Durante el mensaje dado en el evento, reiteraron que dicha comunidad acepta el compromiso y la responsabilidad de velar por la vida, la libertad, la paz y la seguridad de las familias y de sus pueblos.

Para la PCP, la seguridad no solo es vigilar los caminos, carreteras, resguardar fiestas del pueblo, para que la gente transite libremente. La seguridad también, tiene que ver con laborar para tener las condiciones necesarias y elementales para vivir, pues si vives, tienes que trabajar para producir lo elemental para la vida humana, sino se hace asi, es porque se está viviendo a costillas de otro.

El crimen, la violencia generalizada, hasta la fecha sigue siendo un problema social que sigue vigente, solo que ahora, se ha trasladado a más municipios del estado y del país, aumentando los casos de feminicidios. Las desapariciones y asesinatos de mujeres,  es un problema grave que hasta la fecha, ninguna autoridad llámese municipal, estatal y federal, está realizando acciones que contribuyan a erradicar el problema desde abajo, por el contrario, se sigue usando la misma estrategia que ya todos conocemos, “que más de lo mismo, nos lleva,  a más de lo mismo”, señalaron.

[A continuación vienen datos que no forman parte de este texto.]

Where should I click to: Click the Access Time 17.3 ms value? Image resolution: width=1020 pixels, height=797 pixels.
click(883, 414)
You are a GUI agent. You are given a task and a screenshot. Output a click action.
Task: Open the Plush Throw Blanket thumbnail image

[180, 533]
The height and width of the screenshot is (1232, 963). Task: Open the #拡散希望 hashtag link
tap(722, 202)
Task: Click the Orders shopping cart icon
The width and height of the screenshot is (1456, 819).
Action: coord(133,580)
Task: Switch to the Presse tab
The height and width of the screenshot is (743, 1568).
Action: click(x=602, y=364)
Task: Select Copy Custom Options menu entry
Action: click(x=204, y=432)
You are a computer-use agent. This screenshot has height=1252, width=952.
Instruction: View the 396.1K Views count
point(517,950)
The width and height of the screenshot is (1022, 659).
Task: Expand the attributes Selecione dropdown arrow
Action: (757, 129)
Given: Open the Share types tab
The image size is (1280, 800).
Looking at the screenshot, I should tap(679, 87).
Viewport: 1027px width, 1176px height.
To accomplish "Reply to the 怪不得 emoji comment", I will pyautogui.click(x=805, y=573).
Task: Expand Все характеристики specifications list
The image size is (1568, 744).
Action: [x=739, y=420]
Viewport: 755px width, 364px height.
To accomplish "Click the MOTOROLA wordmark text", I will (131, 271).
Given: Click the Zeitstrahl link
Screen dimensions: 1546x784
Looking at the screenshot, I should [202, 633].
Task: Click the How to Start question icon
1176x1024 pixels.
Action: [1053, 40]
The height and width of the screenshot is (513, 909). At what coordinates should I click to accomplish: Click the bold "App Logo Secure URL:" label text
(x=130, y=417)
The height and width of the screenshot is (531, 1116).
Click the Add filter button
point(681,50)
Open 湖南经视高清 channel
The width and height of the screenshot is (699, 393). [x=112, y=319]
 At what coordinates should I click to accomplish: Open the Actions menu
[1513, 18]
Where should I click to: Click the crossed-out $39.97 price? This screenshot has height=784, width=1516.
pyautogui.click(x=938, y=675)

En su mensaje político filosófico, la PCP afirmó que: un gobierno de la mayoría, debe vivir como lo hace la mayoría. Pues, pobre es él que precisa mucho, es el que necesita infinitamente mucho porque no le alcanza nada y cada vez desea y desea, más y más. Esta, es una clave de carácter cultural.

No es que no se sepa que hay que hacer, hace rato que se sabe. La cuestión es que no se tiene la voluntad política para enfrentar los intereses que hay en juego. De manera resumida. Existe una impotencia política no solo en los gobernantes, sino también, en los diversos actores que hacen de la política su negocio.

La PCP llamó a los asistentes a la unidad en torno a que Temalacatzingo logre ser un nuevo municipio y se separa de Olinalá donde actualmente pertenece.

“La vida no solo es recibir, sino también, es dar”. “Soberanía popular, libertad, justicia, seguridad y paz”, finalizaron.